21.03.2018  |  Baghdad
Pat a reptile today, in Baghdad.
Pat a reptile today, in Baghdad.

In Baghdad, there are often trends in pets. Siamese kittens, German Shepherd dogs and tropical fish have all been popular. Even wild animals like lions are kept at home.

But one of the animals that doesn’t have quite as many fans in Baghdad is the Iraqi snake. Ask any local: People tend to think of them as dangerous pests.

I consider the snakes more important than my need for fun or entertainment.

None of that matters to Mahdi Laith, a 30-year-old local, who has established a special room in his Karrada apartment for the snakes and reptiles he breeds. He calls it his “room of happiness”.

He started breeding the cold-blooded creatures about ten years ago out of a sense of sympathy for them. “Most snakes are not even venomous,” he argues, “or they have very little venom.

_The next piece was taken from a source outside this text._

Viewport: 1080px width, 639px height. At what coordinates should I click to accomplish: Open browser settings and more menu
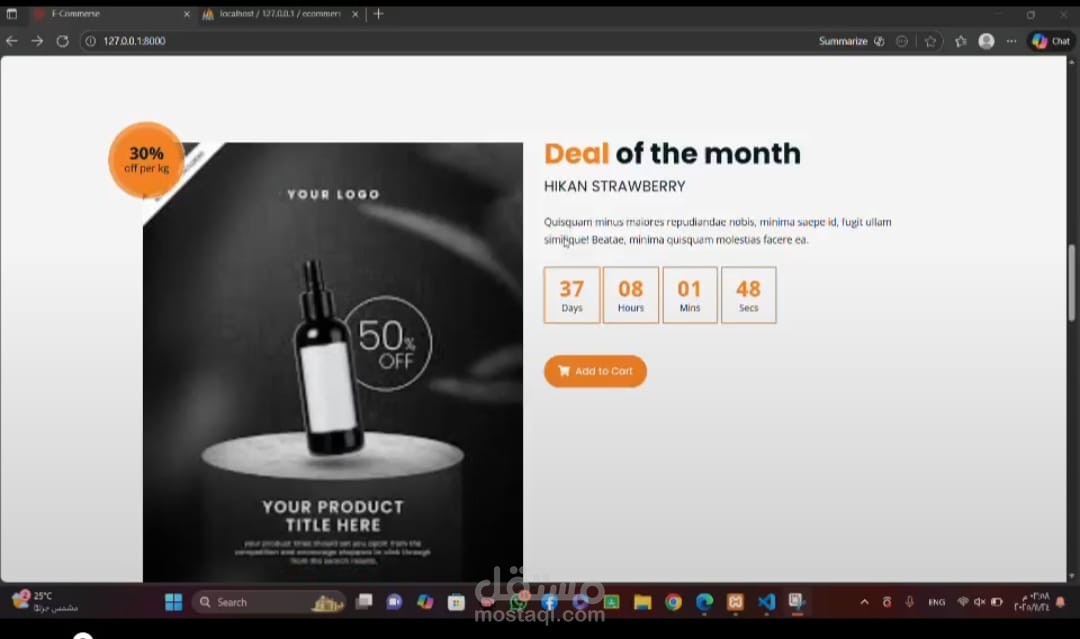(x=1011, y=41)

And it is not our right as humans to kill them.”

Of around 40 different kinds of snakes living in Iraq, only about eight are poisonous.

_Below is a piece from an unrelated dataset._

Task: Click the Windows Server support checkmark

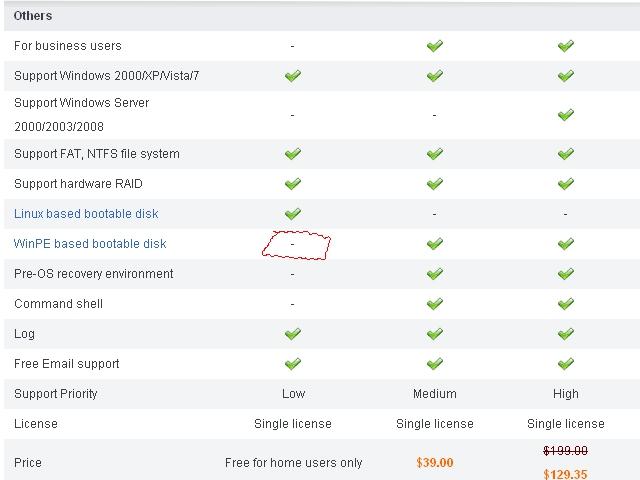Action: click(565, 115)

Crazy about snakes: Mahdi Laith


Laith’s first snake was a two-year-old Iraqi dwarf snake. “It was one of the prettiest animals I ever saw and I was very fond of it,” he says. “When it died, I cried so much.”

Since then his collection has grown - a lot. He now has seven snakes, three turtles and a number of crabs, chameleons and lizards, among other things. His favourite snakes are those that grow to three or four meters long. His cold-blooded pets have Arabic names and he feeds the carnivorous ones mice and poultry, that he buys specially, while others are vegetarian. He has also started breeding cockroaches to feed his lizards.



His friends think he is slightly crazy about his reptiles but that isn’t stopping Laith. He spent his savings travelling to Malaysia for a year to breed snakes and to learn more about nature reserves where snakes are protected. He would like to establish a similar kind of reserve in Iraq and has been in regular touch with several animal conservation organizations about this. His main goal?  He doesn’t think Iraqis really appreciate the country’s snakes enough – he’s hoping to change that.

“I consider the snakes more important than my need for fun or entertainment,” he explains. “It’s because of snakes that I have not been able to buy a car,” he adds laughing.